[Input material Boundary: Start]

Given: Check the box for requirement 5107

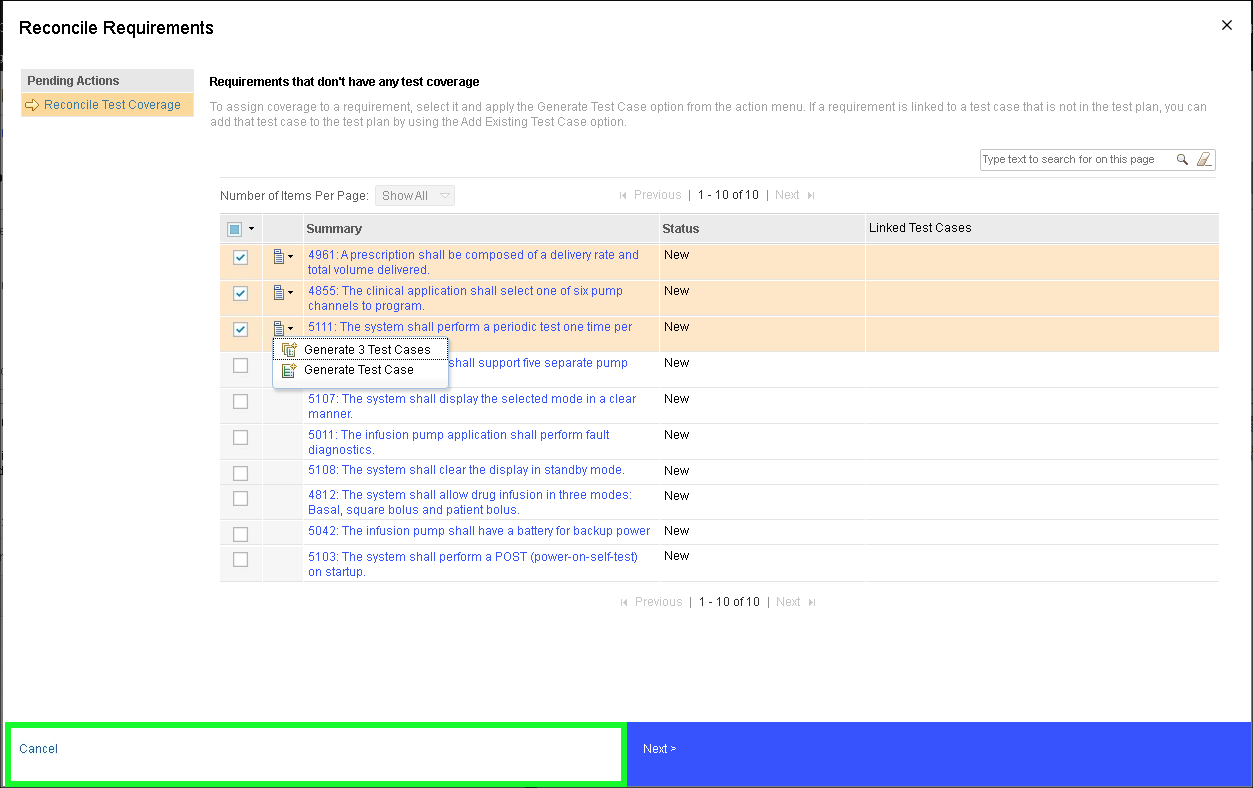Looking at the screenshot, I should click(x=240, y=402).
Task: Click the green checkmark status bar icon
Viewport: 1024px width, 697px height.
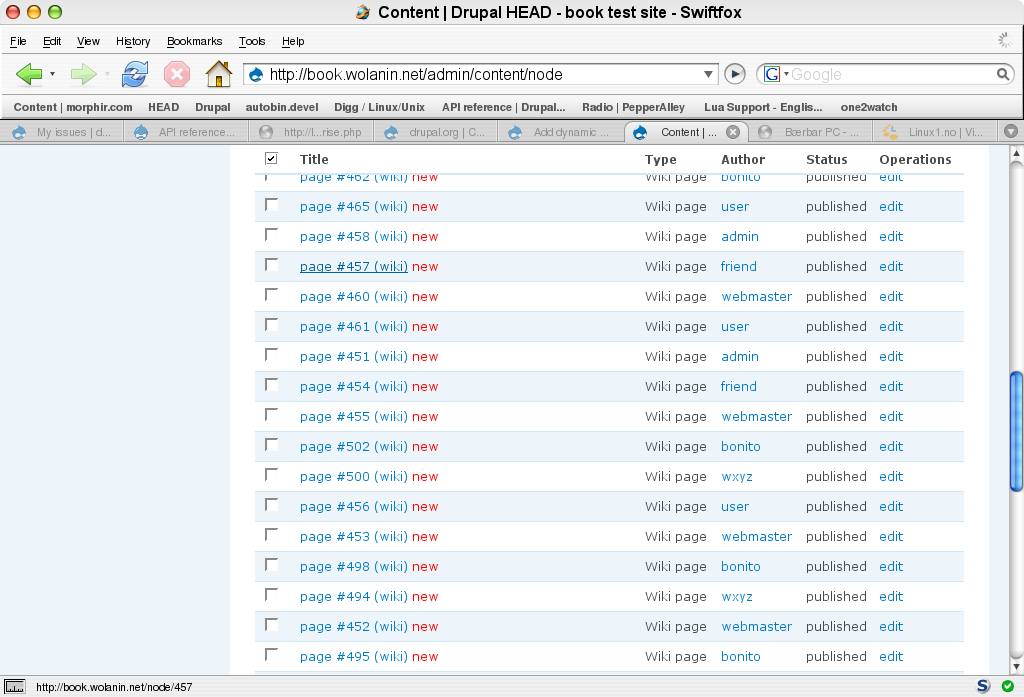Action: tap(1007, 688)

[Input material Boundary: End]
[Input material Boundary: Start]

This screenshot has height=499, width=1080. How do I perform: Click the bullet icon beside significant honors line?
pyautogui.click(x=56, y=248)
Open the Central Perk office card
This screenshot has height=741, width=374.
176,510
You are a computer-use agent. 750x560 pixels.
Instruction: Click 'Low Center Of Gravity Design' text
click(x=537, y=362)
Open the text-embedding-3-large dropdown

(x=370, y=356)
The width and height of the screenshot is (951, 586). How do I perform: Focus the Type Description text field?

[Input material Boundary: End]

• _Aim of the exercise_
Starting with the line above that holds "Open the text-embedding-3-large dropdown" and stopping with the line that holds "The width and", reproduce each line exactly, omitting all other lines.

• _Your response_
Open the text-embedding-3-large dropdown

(x=370, y=356)
The width and height of the screenshot is (951, 586). How do I perform: Focus the Type Description text field?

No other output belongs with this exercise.